### Your objective
Reproduce the records below exactly, but only between the lines holding "[tabpanel] (230, 1550)" and "Home (950, 43)", inclusive.

### Material to process
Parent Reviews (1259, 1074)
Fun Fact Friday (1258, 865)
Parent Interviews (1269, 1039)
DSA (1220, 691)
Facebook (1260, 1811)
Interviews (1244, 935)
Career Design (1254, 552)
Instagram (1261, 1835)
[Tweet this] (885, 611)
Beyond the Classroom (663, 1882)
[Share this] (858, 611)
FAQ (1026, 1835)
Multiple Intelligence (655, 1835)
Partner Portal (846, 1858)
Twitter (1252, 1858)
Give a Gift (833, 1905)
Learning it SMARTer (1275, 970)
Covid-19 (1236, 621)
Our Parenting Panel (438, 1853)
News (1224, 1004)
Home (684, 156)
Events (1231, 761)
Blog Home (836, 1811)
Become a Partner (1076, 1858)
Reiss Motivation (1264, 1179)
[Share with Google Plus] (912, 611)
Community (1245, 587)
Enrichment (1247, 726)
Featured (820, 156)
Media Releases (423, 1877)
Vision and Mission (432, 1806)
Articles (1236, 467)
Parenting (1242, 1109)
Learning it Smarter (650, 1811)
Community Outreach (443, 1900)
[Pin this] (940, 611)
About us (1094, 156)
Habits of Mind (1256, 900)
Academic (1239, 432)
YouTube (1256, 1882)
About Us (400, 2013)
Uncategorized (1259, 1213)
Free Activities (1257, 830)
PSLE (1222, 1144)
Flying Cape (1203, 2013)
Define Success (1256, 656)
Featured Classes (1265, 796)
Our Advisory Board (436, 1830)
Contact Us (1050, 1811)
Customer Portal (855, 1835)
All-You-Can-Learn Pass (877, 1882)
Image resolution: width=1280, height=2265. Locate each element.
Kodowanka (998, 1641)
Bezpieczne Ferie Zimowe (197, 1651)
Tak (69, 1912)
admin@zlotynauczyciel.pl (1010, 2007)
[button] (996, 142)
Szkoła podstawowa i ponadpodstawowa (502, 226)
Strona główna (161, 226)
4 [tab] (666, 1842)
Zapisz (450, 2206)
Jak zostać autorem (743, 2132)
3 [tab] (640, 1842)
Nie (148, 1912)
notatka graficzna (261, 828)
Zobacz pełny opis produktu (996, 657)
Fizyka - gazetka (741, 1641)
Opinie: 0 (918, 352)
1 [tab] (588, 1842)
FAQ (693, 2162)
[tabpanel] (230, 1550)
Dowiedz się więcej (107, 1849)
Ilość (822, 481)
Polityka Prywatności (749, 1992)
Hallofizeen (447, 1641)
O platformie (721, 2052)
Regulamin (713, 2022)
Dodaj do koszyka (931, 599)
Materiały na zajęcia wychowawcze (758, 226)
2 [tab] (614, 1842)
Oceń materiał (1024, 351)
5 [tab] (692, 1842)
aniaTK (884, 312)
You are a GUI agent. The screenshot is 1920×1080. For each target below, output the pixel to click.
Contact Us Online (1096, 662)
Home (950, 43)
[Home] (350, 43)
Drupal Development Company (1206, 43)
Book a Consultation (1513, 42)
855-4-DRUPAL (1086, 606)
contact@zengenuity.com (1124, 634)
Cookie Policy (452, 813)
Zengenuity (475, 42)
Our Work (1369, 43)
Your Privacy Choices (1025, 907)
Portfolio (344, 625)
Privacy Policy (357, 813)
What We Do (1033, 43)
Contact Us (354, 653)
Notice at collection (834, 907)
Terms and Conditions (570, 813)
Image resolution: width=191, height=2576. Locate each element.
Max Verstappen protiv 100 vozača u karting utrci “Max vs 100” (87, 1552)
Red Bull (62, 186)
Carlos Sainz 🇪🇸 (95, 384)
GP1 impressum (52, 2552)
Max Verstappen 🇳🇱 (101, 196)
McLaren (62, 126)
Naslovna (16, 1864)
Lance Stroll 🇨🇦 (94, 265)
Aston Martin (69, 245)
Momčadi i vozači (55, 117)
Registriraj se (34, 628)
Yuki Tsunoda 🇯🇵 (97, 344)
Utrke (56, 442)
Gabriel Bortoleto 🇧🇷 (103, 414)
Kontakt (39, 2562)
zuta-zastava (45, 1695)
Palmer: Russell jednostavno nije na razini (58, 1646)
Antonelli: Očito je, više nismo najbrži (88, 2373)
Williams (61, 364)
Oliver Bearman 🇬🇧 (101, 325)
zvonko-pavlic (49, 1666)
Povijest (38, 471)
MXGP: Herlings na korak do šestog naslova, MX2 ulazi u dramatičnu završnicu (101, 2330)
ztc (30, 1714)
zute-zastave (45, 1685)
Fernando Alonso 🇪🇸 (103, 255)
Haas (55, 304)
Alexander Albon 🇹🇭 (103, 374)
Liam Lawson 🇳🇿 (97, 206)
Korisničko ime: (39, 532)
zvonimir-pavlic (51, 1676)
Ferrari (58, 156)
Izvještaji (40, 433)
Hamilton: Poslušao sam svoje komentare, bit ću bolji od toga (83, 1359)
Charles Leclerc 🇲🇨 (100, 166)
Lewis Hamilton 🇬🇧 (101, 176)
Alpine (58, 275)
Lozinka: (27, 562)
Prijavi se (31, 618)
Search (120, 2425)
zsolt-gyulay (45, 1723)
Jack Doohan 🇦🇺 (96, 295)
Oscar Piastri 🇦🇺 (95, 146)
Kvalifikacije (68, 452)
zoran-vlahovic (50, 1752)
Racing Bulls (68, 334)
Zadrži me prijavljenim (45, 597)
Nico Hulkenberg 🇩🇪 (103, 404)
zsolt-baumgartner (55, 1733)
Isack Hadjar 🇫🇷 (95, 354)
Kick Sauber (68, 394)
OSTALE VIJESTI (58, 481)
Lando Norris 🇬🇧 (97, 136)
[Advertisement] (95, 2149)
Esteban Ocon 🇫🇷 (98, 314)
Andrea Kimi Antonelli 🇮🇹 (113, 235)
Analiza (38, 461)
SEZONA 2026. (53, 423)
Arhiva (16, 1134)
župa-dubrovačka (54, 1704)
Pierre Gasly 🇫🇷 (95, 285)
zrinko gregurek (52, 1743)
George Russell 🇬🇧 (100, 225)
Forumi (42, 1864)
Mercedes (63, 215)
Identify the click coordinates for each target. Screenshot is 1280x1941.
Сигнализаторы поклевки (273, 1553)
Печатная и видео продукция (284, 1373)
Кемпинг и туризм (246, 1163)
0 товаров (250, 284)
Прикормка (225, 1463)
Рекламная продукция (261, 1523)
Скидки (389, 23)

### Solution for this problem
[tabpanel] (230, 1550)
Dowiedz się więcej (107, 1849)
Ilość (822, 481)
Polityka Prywatności (749, 1992)
Hallofizeen (447, 1641)
O platformie (721, 2052)
Regulamin (713, 2022)
Dodaj do koszyka (931, 599)
Materiały na zajęcia wychowawcze (758, 226)
2 [tab] (614, 1842)
Oceń materiał (1024, 351)
5 [tab] (692, 1842)
aniaTK (884, 312)
You are a GUI agent. The screenshot is 1920×1080. For each target below, output the pixel to click.
Contact Us Online (1096, 662)
Home (950, 43)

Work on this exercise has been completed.